According to a Native American legend a red fern grew between the bodies of two dead Natives as they froze in a snowstorm. The fern which grew between them was a representation of love and devotion. The manner in which this myth encapsulates this tragedy is the same fashion in which “Where the Red Fern Grows” captures the essence of growing into adulthood.
Set against the backdrop of the Great Depression in a small New England town, a young man named Billy has only one desire: to own a pair of Redbone Hound Dogs. Used for hunting and companions the dogs are prized for their ability to seek out raccoons. Being of rural origin and seeing everyone around him possessing such creatures, Billy embarks upon a quest to save up the lofty total to purchase a pair of such hounds.

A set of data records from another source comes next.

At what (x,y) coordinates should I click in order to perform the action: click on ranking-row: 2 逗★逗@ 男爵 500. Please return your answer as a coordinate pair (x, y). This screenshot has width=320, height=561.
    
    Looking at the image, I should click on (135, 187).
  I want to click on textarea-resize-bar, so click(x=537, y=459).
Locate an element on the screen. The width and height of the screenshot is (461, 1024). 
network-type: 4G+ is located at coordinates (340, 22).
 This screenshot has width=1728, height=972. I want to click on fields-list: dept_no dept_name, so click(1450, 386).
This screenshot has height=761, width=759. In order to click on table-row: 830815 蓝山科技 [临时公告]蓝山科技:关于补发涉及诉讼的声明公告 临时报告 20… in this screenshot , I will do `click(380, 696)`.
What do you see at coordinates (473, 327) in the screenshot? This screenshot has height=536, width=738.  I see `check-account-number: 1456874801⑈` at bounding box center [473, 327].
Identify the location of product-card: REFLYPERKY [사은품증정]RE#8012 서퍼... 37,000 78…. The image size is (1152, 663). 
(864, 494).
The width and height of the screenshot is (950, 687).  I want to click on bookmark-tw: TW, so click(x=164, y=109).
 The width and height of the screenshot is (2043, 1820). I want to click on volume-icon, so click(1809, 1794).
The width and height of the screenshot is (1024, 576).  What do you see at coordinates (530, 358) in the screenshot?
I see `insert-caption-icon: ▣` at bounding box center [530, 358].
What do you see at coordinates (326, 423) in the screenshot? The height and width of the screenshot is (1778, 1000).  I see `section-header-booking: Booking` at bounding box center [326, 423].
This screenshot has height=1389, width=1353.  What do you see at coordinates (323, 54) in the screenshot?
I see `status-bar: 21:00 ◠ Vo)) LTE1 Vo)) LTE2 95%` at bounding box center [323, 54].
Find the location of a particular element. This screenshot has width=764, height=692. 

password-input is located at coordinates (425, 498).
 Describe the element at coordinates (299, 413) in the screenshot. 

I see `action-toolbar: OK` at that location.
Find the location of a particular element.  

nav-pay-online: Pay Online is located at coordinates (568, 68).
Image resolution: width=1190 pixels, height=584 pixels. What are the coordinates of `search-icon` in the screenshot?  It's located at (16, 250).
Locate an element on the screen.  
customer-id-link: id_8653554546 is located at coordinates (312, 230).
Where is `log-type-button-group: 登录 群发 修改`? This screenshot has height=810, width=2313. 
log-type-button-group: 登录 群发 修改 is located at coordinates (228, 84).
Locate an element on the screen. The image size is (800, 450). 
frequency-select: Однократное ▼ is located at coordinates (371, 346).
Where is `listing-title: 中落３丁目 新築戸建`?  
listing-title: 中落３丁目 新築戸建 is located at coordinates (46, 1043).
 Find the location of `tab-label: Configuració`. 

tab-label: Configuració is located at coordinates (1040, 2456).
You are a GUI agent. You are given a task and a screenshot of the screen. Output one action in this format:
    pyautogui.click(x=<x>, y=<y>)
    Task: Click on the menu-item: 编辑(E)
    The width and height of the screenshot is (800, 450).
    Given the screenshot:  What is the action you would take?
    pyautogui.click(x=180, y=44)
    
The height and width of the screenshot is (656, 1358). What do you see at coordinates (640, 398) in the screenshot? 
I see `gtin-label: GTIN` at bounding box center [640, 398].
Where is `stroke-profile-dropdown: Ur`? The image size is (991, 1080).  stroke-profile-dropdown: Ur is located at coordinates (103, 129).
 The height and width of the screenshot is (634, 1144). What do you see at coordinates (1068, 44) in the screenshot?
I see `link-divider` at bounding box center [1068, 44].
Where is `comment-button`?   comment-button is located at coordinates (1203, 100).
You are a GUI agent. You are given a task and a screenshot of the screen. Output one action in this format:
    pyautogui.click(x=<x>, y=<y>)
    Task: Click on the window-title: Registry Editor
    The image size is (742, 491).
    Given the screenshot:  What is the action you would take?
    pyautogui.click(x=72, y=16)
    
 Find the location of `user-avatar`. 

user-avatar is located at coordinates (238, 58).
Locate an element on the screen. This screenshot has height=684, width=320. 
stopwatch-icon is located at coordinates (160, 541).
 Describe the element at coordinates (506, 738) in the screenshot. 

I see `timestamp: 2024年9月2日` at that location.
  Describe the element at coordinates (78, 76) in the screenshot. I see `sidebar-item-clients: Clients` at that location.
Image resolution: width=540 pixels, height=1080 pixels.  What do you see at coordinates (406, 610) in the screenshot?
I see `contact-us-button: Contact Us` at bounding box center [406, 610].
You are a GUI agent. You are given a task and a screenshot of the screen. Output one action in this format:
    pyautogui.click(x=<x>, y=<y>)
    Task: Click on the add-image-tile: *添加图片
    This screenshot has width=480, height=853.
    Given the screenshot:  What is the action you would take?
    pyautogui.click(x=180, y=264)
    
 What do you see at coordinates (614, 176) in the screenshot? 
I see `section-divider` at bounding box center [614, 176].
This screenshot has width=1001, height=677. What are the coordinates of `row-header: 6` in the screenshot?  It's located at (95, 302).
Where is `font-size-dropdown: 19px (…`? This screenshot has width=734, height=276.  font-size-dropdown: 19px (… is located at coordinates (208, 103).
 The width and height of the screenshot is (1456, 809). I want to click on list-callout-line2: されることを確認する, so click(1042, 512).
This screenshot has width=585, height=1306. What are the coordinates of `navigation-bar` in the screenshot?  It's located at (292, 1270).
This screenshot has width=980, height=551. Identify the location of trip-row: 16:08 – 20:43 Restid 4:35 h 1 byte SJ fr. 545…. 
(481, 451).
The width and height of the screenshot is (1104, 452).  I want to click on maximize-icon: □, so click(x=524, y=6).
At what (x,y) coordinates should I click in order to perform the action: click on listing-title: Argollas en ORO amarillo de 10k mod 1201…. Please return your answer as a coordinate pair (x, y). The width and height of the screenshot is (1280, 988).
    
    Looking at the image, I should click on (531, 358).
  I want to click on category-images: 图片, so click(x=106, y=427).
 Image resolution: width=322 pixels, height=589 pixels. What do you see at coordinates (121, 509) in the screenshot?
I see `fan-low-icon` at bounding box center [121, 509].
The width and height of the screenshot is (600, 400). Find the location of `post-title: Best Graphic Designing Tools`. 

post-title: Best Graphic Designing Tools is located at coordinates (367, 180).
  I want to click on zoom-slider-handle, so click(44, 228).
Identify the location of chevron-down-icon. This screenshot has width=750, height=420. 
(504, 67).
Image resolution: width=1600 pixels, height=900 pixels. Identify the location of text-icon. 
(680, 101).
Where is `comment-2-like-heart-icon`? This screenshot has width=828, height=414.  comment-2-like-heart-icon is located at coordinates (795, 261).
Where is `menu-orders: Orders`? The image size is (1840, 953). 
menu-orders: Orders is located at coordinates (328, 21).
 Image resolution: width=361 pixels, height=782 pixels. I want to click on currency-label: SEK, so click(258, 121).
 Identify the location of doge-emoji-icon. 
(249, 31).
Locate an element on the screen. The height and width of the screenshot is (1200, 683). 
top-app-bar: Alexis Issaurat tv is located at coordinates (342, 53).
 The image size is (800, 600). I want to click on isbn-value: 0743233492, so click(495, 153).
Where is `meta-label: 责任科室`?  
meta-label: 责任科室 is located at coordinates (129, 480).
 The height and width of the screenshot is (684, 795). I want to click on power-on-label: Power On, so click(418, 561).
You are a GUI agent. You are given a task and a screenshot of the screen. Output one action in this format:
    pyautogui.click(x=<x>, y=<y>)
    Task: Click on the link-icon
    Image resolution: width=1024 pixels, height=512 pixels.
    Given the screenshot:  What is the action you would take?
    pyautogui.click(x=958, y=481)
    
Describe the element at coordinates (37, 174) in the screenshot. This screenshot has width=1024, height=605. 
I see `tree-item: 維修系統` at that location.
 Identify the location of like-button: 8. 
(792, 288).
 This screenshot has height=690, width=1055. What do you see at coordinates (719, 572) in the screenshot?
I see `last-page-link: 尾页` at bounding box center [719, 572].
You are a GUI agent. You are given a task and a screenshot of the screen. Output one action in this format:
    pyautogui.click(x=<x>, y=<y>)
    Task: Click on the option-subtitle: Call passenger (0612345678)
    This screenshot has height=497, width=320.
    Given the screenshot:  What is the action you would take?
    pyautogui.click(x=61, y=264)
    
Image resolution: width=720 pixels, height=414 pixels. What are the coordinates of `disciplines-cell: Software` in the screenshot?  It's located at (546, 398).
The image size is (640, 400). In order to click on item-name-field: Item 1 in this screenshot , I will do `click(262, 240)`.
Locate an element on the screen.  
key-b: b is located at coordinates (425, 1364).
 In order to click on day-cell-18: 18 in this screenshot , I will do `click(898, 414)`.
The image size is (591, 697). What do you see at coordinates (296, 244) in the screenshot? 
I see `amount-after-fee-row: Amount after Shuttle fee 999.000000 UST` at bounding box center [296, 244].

Saving up all throughout the seasons Billy eventually raises the money. Upon buying the hounds the journey of his life thrusts itself upon him where Billy is forced to learn the true meaning of maturity as he grapples with morally upright behavior, healthy competition, and even death. What once began as a simple wish blossoms into a stupendous relationship between boy and animal that transcends the norms of loyalty and evolves into the true meaning of courage.
Needless to say the story is one of touching depths. Harkening back to the mythical time in American history where respect and honor where mainstays the plot beseeches the audience to do the right thing. Billy is a bastion of old-timey morality amidst a backdrop of city-slicker corruption.
To this end the story presented will leave an impact on anyone below the age of twelve. Family friendly to the end, lacking in blood and gore as well as crude language, one can tell it is an old movie for the sheer amount of conservative talking-points presented. Yet the direction is good: while it is of average length-96 minutes-the run-time feels much longer as the director was able to squeeze in what must have been a great deal of the book’s primary points into the film.
This is not to say there are no faults. While the thread is crammed with details it can sometimes seem ponderous. To this point the music isn’t helping any as well; what I mean here is that expect several songs to be blaring which must be decades old, personally I felt the combination of these two factors to exacerbate the faults. For me it was a bit much. This resulted in me rolling my eyes and wishing the sequence would be over. Regardless of musical choices, however, the actors perform ably and well.
I cannot say “Where the Red Fern Grows” is a film I will be watching over and over again but it is a film that will make you appreciate the stern messages contained within about hard-work, proper social interactions, and pro-family overtones. So while some would argue against its classical vibe I say it is dandy just the way it is.